New York state appears likely to lift its ban on extracting natural gas through the controversial process known as hydraulic fracturing after the state's Department of Environmental Conservation released updated guidelines for conducting the procedure.

The news is being lauded by energy companies who have pushed for access to the vast reserves of natural gas trapped in underground shale formations and by Gov. Andrew Cuomo, who has embraced the economic boon the state could reap in harvesting the fuel. But other public officials have intensified their scrutiny of the natural gas industry amidst revelations that interested parties may have overstated the profitability of natural gas while downplaying the dangers of extracting it.

Hydraulic fracturing, or hydrofracking, involves blasting a mixture of sand, water, and chemicals deep underground to dislodge the natural gas locked into shale formations, and environmental groups have called for greater regulation of the potentially hazardous procedure. The new guidelines respond to such concerns, prohibiting hydrofracking in state parks and in the New York City and Syracuse watersheds while establishing rigorous and effective permitting requirements.

Department of Environmental Conservation Commissioner Joseph Martens said the overhaul represents a balance between protecting our environment, watersheds and drinking water, and promoting economic development, and environmental advocates expressed cautious support. Conservation Voters Spokesman Dan Hendrick called the new plan a big improvement, and Environmental Advocates of New York policy Director David Gahl signaled a willingness to support the proposal if a sufficient legal and regulatory safety net was in place.
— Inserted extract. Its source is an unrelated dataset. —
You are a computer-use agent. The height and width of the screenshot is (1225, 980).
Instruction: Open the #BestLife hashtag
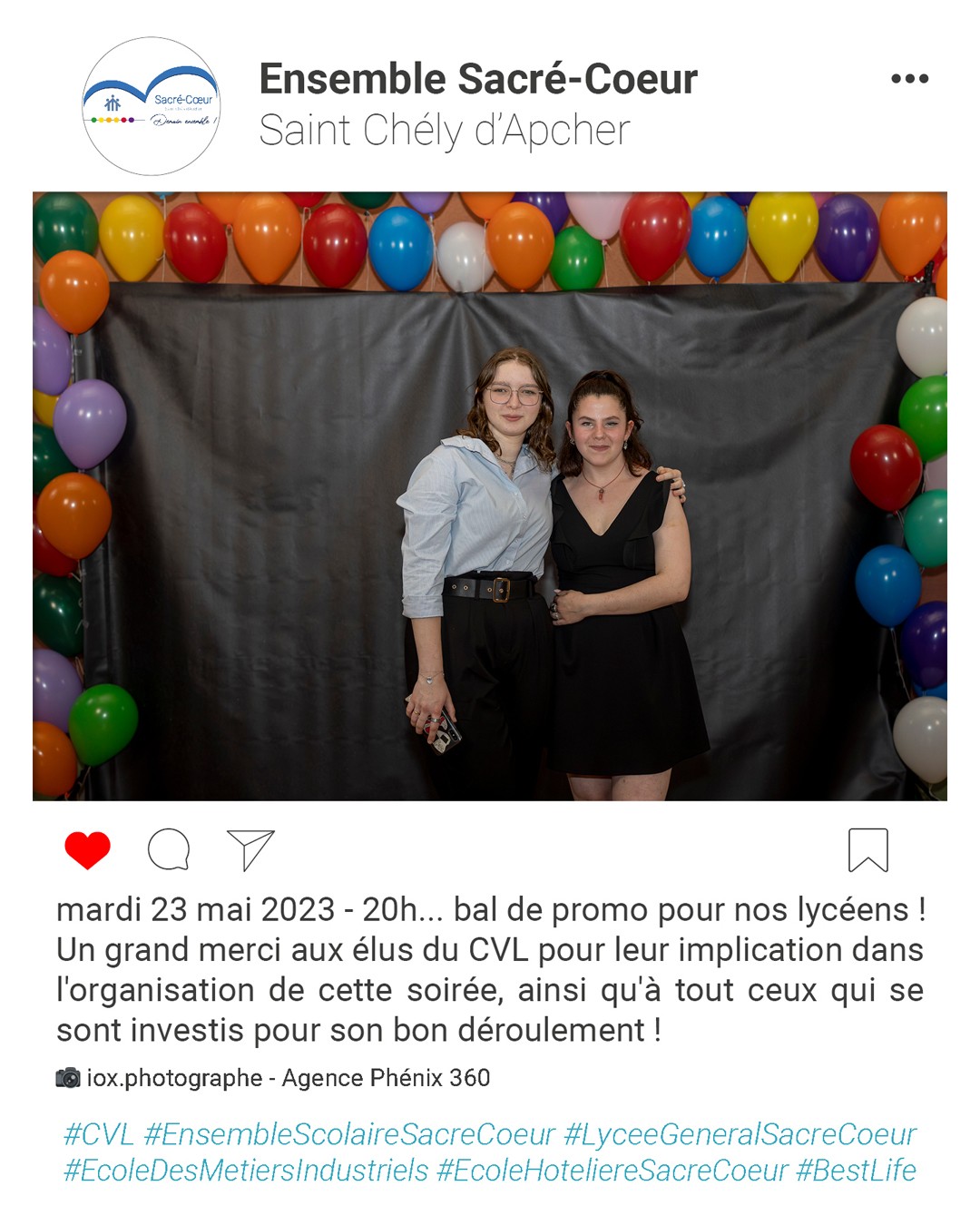[x=857, y=1171]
However, State Assemblywoman Barabara Lifton, a staunch opponent of hydrofracking, charged that the guidelines protect people who rely on the New York City and Syracuse watersheds while exposing others to danger.

If hydrofracking is not safe in the New York City watershed it's not safe in any watershed, Lifton said. There's a tacit admission on the part of the DEC that it is not safe and yet it is being allowed.
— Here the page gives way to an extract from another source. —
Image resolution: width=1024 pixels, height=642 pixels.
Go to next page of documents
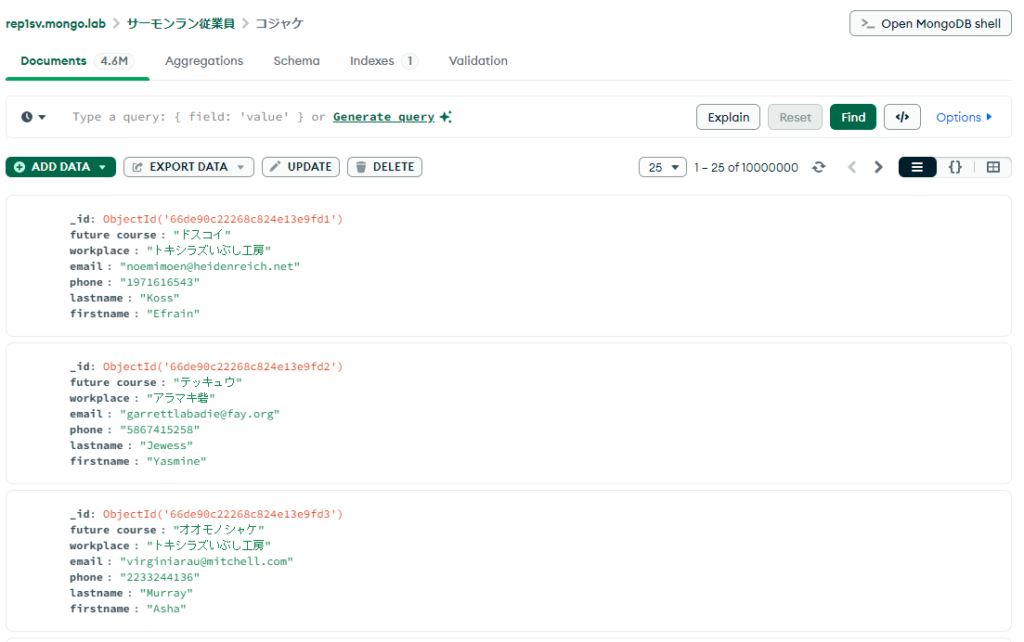(x=878, y=167)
Lifton sent a letter to New York Comptroller Thomas DiNapoli asking him to demand more information from energy companies, joining a chorus of lawmakers and public officials who have sought more information on hydrofracking since a New York Times report revealed widespread skepticism within the industry that natural gas harvesting is as lucrative or as safe as proponents had claimed. One analyst called the procedure a giant Ponzi scheme, while another described the industry's propensity to bend light to hide the truth.
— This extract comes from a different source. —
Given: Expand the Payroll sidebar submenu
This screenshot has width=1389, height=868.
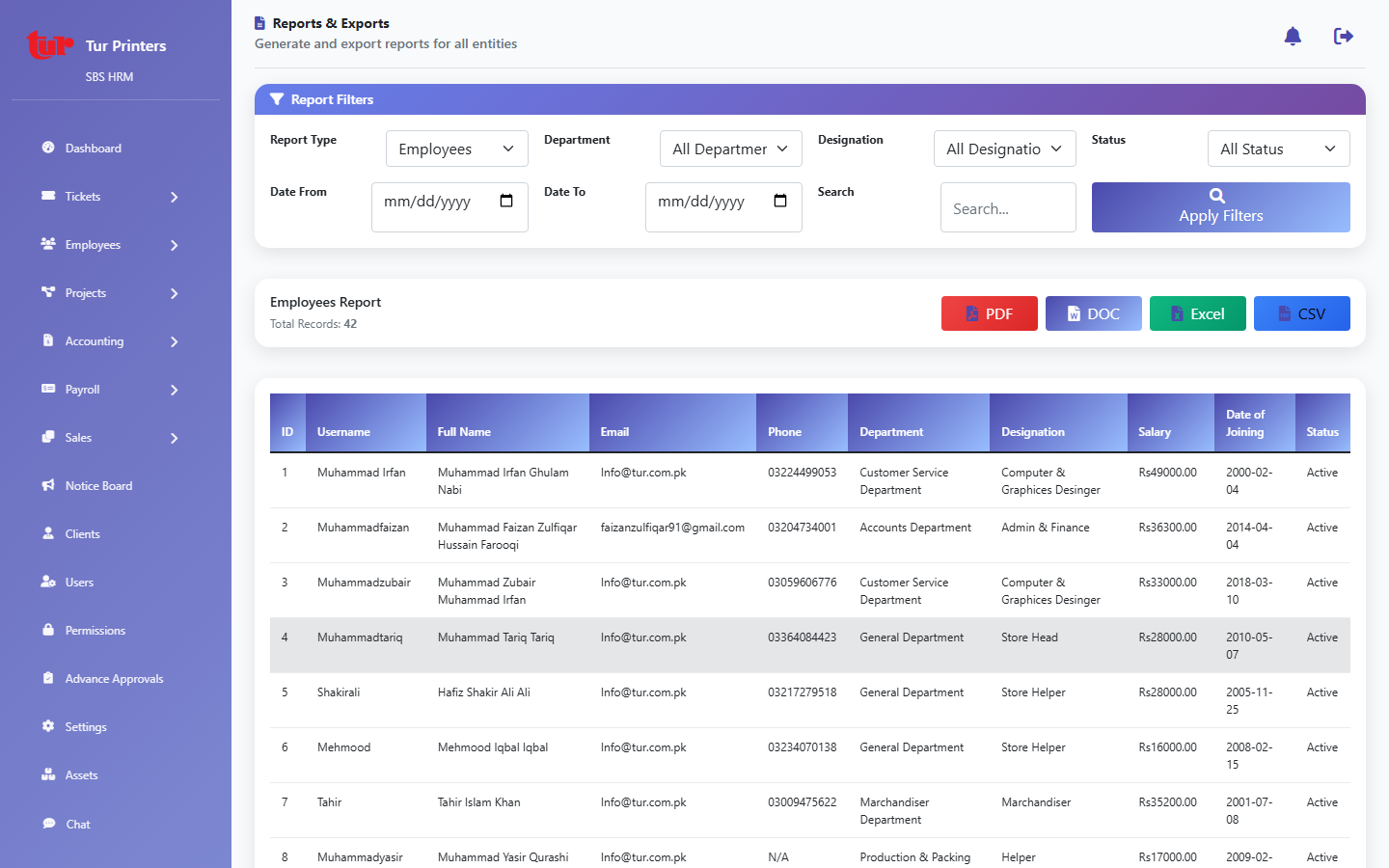Looking at the screenshot, I should pyautogui.click(x=175, y=390).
We keep hearing that we need energy, we need natural gas and there are projections about what this is going to produce but that is being called into serious question at this point, she said, adding that past studies of natural gas extraction have detailed a classic boom and bust economy.

DiNapoli has also pressed oil companies to release more information about the risks associated with the procedure, noting that the New York State Common Retirement Fund has invested in firms that seek to harvest natural gas. U.S. Rep. Maurice Hinchey, D-N.Y., asked the U.S. Securities and Exchange Commission to investigate whether investors have been intentionally misled, and New York Attorney General Eric Schneiderman subpoenaed five oil and gas companies for documents detailing the risks the procedure entails.

New York will now enter a period in which the Department of Environmental Conservation will review and respond to public comments before new permits can be issued.